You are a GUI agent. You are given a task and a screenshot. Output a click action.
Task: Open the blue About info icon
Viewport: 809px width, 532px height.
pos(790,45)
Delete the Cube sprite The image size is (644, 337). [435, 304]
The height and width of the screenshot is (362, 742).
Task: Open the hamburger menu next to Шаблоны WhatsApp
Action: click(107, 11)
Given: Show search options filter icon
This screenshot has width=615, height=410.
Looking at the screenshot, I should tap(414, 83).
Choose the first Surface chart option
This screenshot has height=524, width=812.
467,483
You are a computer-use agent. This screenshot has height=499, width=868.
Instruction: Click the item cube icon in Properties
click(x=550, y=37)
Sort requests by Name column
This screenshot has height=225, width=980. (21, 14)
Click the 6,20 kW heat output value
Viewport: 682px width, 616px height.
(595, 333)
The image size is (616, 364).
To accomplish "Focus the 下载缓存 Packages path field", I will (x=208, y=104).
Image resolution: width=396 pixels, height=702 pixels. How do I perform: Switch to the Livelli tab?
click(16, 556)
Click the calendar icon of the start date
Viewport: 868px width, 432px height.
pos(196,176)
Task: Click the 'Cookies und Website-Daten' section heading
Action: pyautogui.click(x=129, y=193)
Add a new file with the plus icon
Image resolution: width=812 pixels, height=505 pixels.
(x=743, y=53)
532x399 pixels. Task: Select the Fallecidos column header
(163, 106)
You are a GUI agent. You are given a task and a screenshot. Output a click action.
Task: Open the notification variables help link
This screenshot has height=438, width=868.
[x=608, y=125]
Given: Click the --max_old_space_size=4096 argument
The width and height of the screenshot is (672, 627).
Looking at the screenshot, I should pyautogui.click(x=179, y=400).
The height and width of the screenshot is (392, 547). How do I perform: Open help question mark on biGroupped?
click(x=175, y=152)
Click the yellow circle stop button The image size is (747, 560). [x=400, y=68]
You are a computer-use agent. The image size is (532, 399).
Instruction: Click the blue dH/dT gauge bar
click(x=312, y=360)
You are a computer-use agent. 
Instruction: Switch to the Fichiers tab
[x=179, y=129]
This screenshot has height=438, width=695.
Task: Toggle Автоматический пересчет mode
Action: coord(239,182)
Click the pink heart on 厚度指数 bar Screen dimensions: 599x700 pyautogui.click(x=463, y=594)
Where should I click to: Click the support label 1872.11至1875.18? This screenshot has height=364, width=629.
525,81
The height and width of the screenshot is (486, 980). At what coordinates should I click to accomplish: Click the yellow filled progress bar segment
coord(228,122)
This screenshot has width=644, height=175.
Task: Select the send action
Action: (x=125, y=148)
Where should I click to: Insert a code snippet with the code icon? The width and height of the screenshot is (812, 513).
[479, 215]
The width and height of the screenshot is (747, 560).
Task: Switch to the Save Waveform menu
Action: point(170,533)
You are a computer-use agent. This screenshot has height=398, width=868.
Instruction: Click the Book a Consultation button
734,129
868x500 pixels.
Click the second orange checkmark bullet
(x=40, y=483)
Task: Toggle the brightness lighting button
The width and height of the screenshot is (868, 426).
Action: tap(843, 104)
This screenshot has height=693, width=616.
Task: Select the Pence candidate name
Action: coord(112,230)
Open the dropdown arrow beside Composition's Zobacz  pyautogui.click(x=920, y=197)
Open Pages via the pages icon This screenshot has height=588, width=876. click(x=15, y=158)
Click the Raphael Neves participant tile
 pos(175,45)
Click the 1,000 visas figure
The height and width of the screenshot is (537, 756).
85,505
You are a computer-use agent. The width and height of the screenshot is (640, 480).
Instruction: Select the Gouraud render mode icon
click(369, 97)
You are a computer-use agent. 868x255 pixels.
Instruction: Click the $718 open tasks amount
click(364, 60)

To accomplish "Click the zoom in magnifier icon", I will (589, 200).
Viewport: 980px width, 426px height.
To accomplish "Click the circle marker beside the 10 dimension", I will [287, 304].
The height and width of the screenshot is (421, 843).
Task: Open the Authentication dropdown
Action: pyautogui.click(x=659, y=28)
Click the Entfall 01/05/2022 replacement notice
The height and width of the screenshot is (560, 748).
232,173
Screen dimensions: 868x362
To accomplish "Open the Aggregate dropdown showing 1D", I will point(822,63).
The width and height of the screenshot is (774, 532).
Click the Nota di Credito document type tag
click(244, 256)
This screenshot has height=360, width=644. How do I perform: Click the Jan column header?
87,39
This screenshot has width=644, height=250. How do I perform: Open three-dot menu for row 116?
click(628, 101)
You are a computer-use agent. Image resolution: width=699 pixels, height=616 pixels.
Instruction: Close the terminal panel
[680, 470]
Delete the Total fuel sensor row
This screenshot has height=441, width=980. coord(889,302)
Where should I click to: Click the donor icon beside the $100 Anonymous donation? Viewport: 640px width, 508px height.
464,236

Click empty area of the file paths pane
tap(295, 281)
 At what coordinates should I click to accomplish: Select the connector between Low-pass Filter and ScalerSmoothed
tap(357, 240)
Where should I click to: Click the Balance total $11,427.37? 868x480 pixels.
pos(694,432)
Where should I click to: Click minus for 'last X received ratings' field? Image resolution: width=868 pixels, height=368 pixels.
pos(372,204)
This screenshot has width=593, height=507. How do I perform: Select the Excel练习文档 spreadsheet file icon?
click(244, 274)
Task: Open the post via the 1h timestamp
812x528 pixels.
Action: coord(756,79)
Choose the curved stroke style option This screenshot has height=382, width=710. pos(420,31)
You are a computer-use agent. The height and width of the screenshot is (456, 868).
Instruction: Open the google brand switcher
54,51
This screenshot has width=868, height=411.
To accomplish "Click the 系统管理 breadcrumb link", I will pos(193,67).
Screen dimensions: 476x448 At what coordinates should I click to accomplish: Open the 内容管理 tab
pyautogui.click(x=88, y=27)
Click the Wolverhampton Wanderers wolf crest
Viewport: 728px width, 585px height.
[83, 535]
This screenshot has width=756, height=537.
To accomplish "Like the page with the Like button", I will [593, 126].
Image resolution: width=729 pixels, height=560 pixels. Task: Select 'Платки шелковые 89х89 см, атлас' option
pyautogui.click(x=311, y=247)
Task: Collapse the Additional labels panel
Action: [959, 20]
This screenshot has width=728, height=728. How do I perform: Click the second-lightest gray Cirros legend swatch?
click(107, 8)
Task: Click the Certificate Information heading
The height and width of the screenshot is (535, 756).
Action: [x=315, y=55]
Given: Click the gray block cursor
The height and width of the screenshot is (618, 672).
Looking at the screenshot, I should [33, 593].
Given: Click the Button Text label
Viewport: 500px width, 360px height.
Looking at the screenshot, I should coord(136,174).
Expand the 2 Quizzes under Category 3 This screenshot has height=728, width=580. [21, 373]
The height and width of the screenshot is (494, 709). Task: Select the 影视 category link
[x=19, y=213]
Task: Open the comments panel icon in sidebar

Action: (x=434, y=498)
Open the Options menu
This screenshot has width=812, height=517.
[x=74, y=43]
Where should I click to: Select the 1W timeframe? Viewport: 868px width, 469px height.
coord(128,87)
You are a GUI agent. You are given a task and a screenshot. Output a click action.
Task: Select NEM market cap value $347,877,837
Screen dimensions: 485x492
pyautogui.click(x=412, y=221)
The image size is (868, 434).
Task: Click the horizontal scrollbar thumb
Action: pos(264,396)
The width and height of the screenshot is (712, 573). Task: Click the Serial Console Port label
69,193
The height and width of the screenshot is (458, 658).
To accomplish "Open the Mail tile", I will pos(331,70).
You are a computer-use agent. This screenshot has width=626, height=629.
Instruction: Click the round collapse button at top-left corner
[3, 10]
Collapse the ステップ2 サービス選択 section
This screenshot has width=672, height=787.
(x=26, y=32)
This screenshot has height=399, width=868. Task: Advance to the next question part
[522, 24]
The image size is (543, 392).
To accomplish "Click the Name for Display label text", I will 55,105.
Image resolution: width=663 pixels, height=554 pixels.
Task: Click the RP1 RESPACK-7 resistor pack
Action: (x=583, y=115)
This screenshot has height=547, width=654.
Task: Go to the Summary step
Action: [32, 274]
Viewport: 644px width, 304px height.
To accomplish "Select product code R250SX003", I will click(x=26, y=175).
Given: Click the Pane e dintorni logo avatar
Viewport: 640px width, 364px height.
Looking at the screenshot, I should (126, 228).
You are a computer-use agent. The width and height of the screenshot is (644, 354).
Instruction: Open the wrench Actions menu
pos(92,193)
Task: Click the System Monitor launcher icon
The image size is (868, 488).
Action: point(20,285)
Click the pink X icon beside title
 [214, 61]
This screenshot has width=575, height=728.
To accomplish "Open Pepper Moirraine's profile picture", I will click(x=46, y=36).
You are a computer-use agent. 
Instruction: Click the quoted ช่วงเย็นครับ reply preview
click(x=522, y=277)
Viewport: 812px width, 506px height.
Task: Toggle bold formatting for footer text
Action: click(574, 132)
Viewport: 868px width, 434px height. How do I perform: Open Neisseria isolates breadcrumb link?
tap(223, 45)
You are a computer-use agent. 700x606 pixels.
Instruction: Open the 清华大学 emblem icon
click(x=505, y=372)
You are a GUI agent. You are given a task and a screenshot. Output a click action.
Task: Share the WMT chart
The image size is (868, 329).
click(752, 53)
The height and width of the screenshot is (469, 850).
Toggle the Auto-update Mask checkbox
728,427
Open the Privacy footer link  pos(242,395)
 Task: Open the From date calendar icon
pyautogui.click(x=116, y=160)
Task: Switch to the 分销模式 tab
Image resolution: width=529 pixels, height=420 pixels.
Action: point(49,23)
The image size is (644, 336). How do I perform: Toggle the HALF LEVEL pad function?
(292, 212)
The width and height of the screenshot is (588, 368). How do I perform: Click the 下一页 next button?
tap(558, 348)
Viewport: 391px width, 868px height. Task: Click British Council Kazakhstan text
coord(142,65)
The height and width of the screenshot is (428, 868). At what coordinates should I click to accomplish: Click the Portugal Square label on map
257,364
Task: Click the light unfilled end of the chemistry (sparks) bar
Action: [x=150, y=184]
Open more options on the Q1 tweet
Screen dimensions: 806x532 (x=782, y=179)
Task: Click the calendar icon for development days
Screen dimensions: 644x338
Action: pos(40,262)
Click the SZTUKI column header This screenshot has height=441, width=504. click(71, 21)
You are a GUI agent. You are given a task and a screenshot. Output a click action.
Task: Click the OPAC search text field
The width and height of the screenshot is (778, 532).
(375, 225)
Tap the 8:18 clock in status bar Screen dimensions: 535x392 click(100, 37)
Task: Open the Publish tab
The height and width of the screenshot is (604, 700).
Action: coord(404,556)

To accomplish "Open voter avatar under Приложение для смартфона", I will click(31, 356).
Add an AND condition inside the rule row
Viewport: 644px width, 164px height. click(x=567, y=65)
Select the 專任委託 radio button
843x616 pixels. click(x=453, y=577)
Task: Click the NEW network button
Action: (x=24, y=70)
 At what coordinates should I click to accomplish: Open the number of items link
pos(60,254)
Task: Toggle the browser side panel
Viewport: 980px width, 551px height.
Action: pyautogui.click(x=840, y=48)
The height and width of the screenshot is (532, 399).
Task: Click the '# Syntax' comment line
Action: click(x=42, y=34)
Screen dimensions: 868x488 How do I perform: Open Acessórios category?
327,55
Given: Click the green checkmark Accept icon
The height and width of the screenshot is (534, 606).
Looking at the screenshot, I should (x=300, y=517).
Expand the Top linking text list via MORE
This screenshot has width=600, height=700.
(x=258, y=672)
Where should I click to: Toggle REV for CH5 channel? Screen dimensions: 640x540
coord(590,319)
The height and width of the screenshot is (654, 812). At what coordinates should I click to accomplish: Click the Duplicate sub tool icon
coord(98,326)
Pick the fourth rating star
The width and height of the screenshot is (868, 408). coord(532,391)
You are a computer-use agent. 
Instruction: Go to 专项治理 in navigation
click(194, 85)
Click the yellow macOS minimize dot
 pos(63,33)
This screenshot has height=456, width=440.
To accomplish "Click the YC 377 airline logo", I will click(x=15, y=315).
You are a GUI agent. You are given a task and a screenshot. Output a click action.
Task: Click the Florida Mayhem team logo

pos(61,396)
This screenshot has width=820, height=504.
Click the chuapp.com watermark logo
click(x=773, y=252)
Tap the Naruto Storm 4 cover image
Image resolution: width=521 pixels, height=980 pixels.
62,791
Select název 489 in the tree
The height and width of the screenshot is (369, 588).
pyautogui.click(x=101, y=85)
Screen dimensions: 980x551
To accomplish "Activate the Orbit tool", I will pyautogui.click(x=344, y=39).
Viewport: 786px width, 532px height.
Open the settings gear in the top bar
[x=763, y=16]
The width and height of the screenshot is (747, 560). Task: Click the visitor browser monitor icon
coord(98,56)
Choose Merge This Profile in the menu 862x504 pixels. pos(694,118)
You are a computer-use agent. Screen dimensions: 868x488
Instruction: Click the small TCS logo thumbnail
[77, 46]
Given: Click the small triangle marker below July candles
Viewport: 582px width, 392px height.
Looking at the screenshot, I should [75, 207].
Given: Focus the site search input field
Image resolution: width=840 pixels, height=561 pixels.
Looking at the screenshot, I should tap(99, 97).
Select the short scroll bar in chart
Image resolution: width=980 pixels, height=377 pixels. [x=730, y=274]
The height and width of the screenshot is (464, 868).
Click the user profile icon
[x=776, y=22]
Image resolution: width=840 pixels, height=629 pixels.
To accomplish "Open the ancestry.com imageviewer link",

################

■ EXERCISE DESCRIPTION ■
Go through the material above and return each line that holds the word "Choose".

■ SOLVED EXERCISE ■
Choose the first Surface chart option
Choose the curved stroke style option This screenshot has height=382, width=710. pos(420,31)
Choose Merge This Profile in the menu 862x504 pixels. pos(694,118)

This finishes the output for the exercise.